El Flaco no me veía. Y si me veía le importaba un carajo. Prefería hacer pasecitos al pie en el medio campo. Tac, tac. En corto, paredes rápidas. Si alguien se le alejaba más de dos metros, ya no se la daba. Quería enredar la jugada hasta el extremo, llegar a gol haciendo paredes de catorce centímetros y medio. Era como si en medio campo tuviese lugar un pinball mientras arriba, un loco (yo) tiraba diagonales como una fan histérica pidiéndole un autógrafo a Kurt Cobain.
En mi cabeza había un mantra: «si Valerón te mete un pase, no puedes fallarla». La idea de desperdiciar un pase de Valerón atormentaba mi existencia en aquella pachanga cada vez que emprendía una estéril carrera. Con el paso del tiempo empecé a desesperarme. El Flaco ni me miraba. Cuando quedaban diez minutos para el final, roto por el sudor y el cansancio sin apenas haber rozado un balón (solo un remate a las nubes tras el que el Flaco se me acercó y me dijo: «tardas lo mismo en pararla que en pegarle de primeras»), me vine arriba y afronté la situación. Bajé al centro del campo, me puse al lado de «o noso 21» y le dije: «Juan Carlos, estoy solo». El Flaco me miró, con una expresión que oscilaba entre la sonrisa y la extrañeza. Y me respondió con su voz en La sostenido: «Dale, estate atento».
Me fui arriba con energía renovada. Fe intacta en que por fin llegaría el milimétrico y cristiano pase del Flaco. Como una ilusa víctima a quien el timador pide perdón y una nueva oportunidad. De nuevo lanzaba desmarques como un niño inocente.
A falta de un par de minutos, recuperamos la pelota y entonces ocurrió. El partido se paró y arrancó una secuencia a cámara lenta en la que yo amago que voy a recibir en corto y esprinto hacia arriba colándome entre dos defensas. Tenía que ser ahora. Ahora o nunca. El pase de Valerón.
Corrí con esperanza, con impropio entusiasmo, y mis ojos contemplaron cómo, por primera vez en el partido, el Flaco levantaba la vista, la clavaba en mi desmesurada carrera y empujaba la pelota como dándole una orden cariñosa: «Anda, ve con él».

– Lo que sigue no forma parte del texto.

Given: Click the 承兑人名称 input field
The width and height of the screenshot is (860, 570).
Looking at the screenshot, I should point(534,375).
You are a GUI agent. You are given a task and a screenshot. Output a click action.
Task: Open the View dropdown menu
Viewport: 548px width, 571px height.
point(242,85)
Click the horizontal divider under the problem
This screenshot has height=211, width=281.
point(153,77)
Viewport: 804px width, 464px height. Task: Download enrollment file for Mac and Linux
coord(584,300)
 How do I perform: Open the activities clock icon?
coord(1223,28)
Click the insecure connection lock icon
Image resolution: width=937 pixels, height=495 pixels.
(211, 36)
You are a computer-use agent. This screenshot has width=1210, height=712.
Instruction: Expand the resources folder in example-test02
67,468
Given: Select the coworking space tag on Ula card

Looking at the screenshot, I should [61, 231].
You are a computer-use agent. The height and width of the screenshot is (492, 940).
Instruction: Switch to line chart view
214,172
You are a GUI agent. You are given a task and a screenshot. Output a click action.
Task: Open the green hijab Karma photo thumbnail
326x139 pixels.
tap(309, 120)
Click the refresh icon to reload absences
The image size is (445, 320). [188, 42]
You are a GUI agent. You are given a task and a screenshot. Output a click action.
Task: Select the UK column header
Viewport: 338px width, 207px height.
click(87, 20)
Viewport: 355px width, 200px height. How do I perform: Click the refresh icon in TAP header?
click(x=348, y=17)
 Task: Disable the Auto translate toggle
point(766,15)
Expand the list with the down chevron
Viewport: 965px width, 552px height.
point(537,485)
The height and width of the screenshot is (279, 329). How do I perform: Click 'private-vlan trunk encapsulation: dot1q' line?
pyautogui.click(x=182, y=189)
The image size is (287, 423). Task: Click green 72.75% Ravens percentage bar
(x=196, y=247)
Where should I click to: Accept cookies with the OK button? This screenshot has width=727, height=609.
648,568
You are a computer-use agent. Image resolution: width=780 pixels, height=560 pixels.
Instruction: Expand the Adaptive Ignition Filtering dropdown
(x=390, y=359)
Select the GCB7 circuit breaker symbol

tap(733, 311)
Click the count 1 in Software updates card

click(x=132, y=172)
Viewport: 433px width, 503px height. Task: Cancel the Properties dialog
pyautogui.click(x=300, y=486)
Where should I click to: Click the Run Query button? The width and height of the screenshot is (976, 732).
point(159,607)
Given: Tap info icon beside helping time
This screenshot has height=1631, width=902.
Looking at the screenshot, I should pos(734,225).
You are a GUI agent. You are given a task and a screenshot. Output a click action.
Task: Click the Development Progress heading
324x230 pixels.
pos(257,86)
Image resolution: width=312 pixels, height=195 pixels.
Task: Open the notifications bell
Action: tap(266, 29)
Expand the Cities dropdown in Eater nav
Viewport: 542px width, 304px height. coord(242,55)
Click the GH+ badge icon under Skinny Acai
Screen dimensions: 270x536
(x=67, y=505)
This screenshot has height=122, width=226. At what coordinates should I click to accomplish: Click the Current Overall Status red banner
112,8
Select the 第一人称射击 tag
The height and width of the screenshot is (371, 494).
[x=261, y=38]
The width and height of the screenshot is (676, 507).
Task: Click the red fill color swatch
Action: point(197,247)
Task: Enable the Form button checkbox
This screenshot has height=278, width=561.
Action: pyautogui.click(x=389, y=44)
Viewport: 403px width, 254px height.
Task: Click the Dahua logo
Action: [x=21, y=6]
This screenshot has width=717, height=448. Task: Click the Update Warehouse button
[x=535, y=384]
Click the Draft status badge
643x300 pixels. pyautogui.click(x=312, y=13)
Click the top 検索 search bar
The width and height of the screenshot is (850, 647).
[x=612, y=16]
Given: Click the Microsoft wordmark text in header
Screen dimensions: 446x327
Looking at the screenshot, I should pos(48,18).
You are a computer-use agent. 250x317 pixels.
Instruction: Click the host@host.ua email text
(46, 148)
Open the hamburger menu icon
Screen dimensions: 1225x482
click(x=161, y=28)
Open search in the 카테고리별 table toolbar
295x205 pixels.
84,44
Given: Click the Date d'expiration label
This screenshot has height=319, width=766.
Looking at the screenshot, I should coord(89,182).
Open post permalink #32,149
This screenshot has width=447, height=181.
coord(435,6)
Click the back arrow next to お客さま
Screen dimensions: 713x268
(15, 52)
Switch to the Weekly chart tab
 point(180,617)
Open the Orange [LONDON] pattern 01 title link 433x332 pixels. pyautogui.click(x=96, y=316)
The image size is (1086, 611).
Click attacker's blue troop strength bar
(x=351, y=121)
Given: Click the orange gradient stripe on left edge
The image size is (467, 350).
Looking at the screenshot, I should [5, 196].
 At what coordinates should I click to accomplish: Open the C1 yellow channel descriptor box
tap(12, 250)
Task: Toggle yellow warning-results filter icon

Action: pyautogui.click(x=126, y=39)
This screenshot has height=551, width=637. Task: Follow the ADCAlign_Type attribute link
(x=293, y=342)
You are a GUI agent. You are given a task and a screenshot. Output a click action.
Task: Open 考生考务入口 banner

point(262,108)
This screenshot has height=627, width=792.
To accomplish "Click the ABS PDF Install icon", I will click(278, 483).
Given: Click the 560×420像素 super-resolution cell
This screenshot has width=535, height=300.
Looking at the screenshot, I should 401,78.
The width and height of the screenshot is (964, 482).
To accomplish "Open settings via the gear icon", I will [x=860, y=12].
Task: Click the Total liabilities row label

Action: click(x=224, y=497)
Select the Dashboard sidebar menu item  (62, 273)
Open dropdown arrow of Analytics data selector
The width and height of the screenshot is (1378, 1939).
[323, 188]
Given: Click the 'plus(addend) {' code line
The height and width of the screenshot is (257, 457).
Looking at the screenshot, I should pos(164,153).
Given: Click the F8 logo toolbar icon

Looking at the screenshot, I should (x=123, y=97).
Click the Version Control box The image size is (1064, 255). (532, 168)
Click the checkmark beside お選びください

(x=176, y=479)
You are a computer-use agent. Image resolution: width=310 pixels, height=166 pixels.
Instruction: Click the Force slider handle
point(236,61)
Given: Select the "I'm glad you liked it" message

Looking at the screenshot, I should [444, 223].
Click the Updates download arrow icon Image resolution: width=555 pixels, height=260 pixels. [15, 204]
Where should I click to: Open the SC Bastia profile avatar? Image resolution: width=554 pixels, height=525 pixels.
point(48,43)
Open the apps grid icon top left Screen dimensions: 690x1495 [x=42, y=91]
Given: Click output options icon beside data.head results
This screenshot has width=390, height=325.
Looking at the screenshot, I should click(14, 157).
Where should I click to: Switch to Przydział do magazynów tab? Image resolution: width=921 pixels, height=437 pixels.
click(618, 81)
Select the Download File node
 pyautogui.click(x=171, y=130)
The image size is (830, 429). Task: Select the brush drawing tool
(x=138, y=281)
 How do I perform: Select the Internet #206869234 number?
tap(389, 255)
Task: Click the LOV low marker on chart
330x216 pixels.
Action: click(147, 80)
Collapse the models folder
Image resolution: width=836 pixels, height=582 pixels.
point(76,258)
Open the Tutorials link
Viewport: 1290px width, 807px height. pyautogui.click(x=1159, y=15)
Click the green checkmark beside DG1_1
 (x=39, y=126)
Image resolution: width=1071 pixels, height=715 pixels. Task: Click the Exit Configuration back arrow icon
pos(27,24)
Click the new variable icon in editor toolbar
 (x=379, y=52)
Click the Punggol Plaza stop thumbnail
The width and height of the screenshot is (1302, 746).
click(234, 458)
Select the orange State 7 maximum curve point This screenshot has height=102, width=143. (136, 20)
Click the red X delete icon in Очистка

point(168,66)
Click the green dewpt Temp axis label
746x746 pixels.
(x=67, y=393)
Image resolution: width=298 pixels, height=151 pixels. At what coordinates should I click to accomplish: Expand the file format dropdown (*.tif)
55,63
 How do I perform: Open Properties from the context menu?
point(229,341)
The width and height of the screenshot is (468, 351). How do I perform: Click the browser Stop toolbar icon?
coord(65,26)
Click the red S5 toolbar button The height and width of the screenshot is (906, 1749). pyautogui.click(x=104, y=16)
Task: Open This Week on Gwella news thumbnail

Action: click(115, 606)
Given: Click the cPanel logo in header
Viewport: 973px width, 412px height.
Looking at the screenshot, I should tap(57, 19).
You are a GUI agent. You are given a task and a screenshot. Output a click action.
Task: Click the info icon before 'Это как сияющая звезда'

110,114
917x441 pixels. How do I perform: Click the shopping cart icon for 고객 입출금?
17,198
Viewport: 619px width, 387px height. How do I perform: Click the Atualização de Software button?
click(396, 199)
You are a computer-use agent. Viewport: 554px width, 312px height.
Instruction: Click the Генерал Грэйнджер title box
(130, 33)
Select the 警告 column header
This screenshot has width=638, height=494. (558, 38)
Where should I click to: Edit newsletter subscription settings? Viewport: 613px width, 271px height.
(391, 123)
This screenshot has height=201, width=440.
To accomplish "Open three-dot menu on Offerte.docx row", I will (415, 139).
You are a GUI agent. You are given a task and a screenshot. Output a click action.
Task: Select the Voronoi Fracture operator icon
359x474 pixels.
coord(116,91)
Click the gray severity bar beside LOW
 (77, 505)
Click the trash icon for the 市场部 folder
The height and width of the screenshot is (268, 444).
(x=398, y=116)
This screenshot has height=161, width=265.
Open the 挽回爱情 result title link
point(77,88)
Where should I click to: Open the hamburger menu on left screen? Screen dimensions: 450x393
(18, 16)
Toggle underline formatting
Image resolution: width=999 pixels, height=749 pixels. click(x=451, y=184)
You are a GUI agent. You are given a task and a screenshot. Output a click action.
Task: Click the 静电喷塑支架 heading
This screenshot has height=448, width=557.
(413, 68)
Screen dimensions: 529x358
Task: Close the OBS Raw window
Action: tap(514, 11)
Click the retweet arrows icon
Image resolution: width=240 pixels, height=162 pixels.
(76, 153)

Pase perfecto. Potencia justa, dirección exacta. Un desplazamiento de precisión billaresca que no hizo necesario el control, solo acomodar mi nervioso cuerpo para encarar al portero.
Fue en el momento en el que iba a rematar cruzado cuando comprendí que ese golpeo, que ese remate, culminaría un pase de Juan Carlos Valerón. Valerón me había dado un pase. Tenía un pase de Valerón en mis botas. Mientras levantaba la pierna toda mi vida pasó por mi mente. Me visualicé llorando en la cuna junto a mi prima Rebeca, a quien el mundo nos dio paso casi el miso día y crecimos en paralelo y ahora soy el orgulloso padrino de su hijo mayor; me vi siendo golpeado por un columpio en la cabeza mientras jugaba en el parque con cinco años; pude verme estudiando los ríos de Europa y los picos más altos y también corriendo delante de unos gitanos de mi barrio que querían robarme una Yumas nuevas que me había comprado. Me vi aprobando selectividad, cogiéndome mi primera borrachera un verano en Logroño con licor de melocotón en un vaso de plástico de un litro. Me vi llorando y riendo con mis amigos, señalado en un mapa los sitios que estaba dispuesto a conocer cuando fuese mayor, enseñando a mi hermana a andar en bici y pidiéndole a mi madre que no le dijera a mi padre que aquella mañana no había ido a clase porque estaba en la playa con Carolina Jack, la chica a la que amé en COU. Me vi hablando por la radio y escribiendo en un periódico mientras mis amigos se iban de interraíl a Italia. Vi todo eso mientras levanta la pierna para golpear el pase de Valerón. Y, seré franco, no pude con ello.
Le pegué mal y la pelota se estrelló vulgar contra el cuerpo del portero. Un remate insulso, un fracaso tras noventa minutos soñando con aquel instante.
Me tapé la cara con las manos y, mientras el sudor resbalaba por mis dedos, miré al Flaco. «Me resbalé», le dije dudoso. «Lo importante es no perder el equilibrio en la vida», me respondió.
En ese momento no presté mucha atención a lo que me había dicho. Me fui a la ducha jurando por lo errado, abatido. Pero, por alguna razón, esa frase me ha estado acompañando siempre. Por cierto: estaba sonriendo cuando me la dijo.